A monolithic application deployed behind a load balancer to two or three instances handles most early-stage traffic requirements. Horizontal scaling of stateless application servers is cheap and fast when you need it. The decision to add instances takes minutes, not months.
# Reasonable starting configuration for most applications:
Application: 2x stateless app servers behind a load balancer
Database: Single PostgreSQL primary, RDS db.t3.large
PgBouncer for connection pooling
Read replica when query load warrants it
Cache: Redis for session storage and hot-path queries
Single instance to start
Queue: SQS or a simple Postgres-backed job queue (Sidekiq, pg-boss)
For async work that doesn't belong in the request cycle
This handles tens of thousands of daily active users without drama.
The key is that this configuration can evolve. Read replicas are additive. A caching layer is additive. Extracting a high-throughput service when you identify it is a well-understood operation. None of these changes require a redesign from scratch.

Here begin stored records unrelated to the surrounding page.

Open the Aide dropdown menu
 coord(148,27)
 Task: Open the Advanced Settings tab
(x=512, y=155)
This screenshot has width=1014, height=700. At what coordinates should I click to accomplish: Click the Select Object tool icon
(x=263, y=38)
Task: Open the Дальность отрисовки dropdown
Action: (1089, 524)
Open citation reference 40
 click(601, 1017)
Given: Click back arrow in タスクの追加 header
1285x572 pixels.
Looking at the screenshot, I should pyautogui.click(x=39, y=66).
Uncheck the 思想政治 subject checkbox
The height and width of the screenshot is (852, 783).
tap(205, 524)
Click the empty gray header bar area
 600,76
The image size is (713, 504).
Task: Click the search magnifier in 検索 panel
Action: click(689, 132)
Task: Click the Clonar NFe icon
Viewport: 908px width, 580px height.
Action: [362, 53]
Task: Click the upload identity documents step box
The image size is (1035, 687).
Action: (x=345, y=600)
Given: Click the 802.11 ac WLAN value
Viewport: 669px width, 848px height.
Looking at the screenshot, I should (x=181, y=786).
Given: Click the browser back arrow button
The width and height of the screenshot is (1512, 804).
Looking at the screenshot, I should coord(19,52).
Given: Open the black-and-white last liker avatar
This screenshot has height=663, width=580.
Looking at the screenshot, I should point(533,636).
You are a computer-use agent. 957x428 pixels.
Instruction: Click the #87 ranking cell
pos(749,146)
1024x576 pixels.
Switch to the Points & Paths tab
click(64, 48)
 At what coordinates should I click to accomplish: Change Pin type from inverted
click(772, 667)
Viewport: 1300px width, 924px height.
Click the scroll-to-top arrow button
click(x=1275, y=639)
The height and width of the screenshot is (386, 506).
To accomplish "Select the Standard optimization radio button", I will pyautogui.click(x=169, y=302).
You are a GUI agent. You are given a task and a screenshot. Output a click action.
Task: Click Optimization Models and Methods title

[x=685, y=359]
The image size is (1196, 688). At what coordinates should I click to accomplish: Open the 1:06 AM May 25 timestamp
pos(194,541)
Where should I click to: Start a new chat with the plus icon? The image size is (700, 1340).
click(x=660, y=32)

The Cost of Premature Scale
Over-engineering has three costs that are rarely accounted for in the excitement of architecture planning:
Time to first deploy. A Kubernetes cluster with service mesh, distributed tracing, and a sharded database takes weeks to configure correctly. A monolith on managed infrastructure takes days. In the early stages of a product, the ability to ship and learn quickly is the primary competitive advantage. Every week of infrastructure work is a week of not learning whether the product is right.
Operational complexity. Distributed systems require distributed operations. Debugging a slow request across four microservices requires distributed tracing, log correlation across services, and familiarity with network-level failure modes. Debugging the same request in a monolith requires a stack trace. The team that chose microservices at early stage has taken on the operational burden of a large engineering organization without the staff to manage it.
Change cost. The irony of building for scale early is that it makes changing the system harder. A microservice architecture with established contracts between services is harder to refactor than a monolith when you discover — as you will — that the initial domain model was wrong.
The Honest Growth Model
Start with the simplest system that could work. Define clear thresholds that would trigger a scaling decision: if read query latency exceeds 100ms at p95, evaluate a read replica. If write throughput saturates the primary, evaluate write sharding or a different data model. If a specific feature's traffic grows 10x relative to the rest of the system, evaluate extracting it.
These thresholds keep the system right-sized based on evidence. They also force the team to understand what is actually happening in the system before changing the architecture.
The goal is to be one architectural step ahead of your actual load, not ten steps ahead of your imagined load. When you reach a million users, you will have enough data and revenue to engineer for it correctly. Until then, you are borrowing operational complexity against a future that has not arrived.